History best serves when it is remembered and learnt from rather than by having it hidden and obscured from view to where no one can lay hand or thought on what it taught us. This particular release is a topical story to be discussed and to be read – it is delving into the past in a reflective lens which will have bearing on today’s current events and the unrest in the world.
It is a pleasure of joy featuring Alison Booth on Jorie Loves A Story this morning and I am grateful for her candor and her willingness to discuss the key components of her novel which left me dearly intrigued to ask the questions which formed the basis of our discussion today. Be sure to brew your favourite cuppa and settle in for our conversation – I hope it might be a new book you’ll consider reading as much as I have added it to my own TBR!

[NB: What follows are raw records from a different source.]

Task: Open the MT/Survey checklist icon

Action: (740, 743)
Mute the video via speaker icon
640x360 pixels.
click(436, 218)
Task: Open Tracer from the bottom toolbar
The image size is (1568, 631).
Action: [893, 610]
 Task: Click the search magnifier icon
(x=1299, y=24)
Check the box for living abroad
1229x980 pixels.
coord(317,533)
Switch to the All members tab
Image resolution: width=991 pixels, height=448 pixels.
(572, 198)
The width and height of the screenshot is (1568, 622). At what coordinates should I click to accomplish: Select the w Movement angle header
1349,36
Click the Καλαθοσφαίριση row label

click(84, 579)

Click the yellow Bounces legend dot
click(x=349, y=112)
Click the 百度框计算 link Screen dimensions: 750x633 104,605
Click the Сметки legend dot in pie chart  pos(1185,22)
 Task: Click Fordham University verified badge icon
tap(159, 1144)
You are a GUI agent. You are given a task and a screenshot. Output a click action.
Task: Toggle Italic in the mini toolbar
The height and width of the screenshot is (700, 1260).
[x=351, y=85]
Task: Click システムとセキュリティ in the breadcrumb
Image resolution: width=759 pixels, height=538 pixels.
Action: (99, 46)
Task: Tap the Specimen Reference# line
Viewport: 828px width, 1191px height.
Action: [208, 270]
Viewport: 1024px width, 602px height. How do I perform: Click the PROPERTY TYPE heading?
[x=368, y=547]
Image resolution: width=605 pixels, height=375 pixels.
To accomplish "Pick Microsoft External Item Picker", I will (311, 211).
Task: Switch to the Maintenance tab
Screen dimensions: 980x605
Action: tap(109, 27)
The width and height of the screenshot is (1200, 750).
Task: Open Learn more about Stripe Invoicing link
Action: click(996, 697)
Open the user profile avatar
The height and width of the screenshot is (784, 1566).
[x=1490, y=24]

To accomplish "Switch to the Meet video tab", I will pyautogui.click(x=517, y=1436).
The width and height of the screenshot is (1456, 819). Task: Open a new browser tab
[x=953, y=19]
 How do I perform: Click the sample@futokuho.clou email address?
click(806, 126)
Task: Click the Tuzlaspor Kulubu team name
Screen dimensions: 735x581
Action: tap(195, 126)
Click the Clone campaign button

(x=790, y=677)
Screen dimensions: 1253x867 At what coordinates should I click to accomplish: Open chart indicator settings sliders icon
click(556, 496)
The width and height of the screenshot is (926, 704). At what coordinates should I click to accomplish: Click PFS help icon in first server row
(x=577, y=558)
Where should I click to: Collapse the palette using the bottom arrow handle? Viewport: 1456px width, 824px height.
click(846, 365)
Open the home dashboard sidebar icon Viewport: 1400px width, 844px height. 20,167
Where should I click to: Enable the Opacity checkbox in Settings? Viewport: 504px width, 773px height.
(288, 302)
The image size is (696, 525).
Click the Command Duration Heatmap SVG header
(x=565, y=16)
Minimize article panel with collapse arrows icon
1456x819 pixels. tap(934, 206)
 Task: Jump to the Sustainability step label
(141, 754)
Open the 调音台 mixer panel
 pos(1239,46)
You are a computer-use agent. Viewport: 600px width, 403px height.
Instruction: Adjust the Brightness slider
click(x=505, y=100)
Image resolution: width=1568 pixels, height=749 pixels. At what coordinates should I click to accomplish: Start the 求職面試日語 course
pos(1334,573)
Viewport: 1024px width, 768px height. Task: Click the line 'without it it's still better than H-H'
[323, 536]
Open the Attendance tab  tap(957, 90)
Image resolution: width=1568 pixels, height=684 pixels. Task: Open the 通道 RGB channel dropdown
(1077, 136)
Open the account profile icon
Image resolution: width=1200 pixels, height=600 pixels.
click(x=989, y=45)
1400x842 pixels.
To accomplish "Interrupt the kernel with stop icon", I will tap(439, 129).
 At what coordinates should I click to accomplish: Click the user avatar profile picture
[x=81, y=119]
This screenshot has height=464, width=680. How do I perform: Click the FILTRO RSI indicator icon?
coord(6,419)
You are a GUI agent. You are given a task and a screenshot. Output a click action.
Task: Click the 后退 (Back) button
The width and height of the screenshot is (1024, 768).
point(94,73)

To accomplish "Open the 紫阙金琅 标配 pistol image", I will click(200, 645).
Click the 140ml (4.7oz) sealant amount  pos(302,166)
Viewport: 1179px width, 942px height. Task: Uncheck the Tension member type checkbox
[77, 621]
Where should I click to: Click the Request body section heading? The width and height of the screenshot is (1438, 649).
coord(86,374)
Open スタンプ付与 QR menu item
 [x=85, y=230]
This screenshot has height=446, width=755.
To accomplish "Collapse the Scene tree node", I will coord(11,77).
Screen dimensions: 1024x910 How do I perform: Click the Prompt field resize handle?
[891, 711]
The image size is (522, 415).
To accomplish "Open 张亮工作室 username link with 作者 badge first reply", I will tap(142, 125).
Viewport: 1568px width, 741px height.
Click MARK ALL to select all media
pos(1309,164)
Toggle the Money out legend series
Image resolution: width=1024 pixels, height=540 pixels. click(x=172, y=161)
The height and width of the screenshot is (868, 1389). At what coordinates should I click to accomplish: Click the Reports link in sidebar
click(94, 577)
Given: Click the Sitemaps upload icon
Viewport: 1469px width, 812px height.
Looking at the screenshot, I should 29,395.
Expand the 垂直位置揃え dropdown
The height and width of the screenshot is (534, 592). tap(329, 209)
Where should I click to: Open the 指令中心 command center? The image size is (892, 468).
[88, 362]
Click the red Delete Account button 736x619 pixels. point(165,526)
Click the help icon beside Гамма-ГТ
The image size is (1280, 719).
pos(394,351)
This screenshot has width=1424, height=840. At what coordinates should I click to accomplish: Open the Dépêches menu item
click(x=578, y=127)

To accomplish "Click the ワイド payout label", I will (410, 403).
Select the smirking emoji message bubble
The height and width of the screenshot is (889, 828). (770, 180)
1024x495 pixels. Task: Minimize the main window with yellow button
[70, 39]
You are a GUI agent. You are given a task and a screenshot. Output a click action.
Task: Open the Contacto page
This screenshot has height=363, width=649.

The Philosopher's Daughters
by Alison Booth
A tale of two very different sisters whose 1890s voyage from London into remote outback Australia becomes a journey of self-discovery, set against a landscape of wild beauty and savage dispossession.
London in 1891: Harriet Cameron is a talented young artist whose mother died when she was barely five. She and her beloved sister Sarah were brought up by their father, radical thinker James Cameron. After adventurer Henry Vincent arrives on the scene, the sisters’ lives are changed forever. Sarah, the beauty of the family, marries Henry and embarks on a voyage to Australia. Harriet, intensely missing Sarah, must decide whether to help her father with his life’s work or devote herself to painting.
When James Cameron dies unexpectedly, Harriet is overwhelmed by grief. Seeking distraction, she follows Sarah to Australia, and afterwards into the Northern Territory outback, where she is alienated by the casual violence and great injustices of outback life.
Her rejuvenation begins with her friendship with an Aboriginal stockman and her growing love for the landscape. But this fragile happiness is soon threatened by murders at a nearby cattle station and by a menacing station hand seeking revenge.
Places to find the book:
ISBN: 9781913062149
Published by RedDoor Press
on 2nd April, 2020
Published by: RedDoor Press (@reddoorbooks)
Converse via: #HistFic or #HistNov, #WomensFiction #HistoricalFiction
as well as #HFVBTBlogTours
Available Formats: Trade paperback, Audiobook and Ebook
The premise and inspiration behind your novel “The Philosopher’s Daughters” is in of itself a thesis about the human condition and the free will of the soul. Especially as you wanted to construct certain hurdles in the lives of the sisters themselves – to challenge them, to open their eyes to the world round them and to let things percolate from those experiences they were having once they reached Australia. I would almost think, if their father had been alive and this story was not mere fiction, he would have championed the cause for how you sparked their ability to transcend their own destiny and re-shape it into a new path. What was the most challenging aspect of developing this lift shift for each of the girls’ and which sister did you feel closest to as you were developing her story?
Booth responds: Thanks for offering to interview me about my new novel, The Philosopher’s Daughters, and I love your interpretation of the book being about the human condition and the free will of the soul.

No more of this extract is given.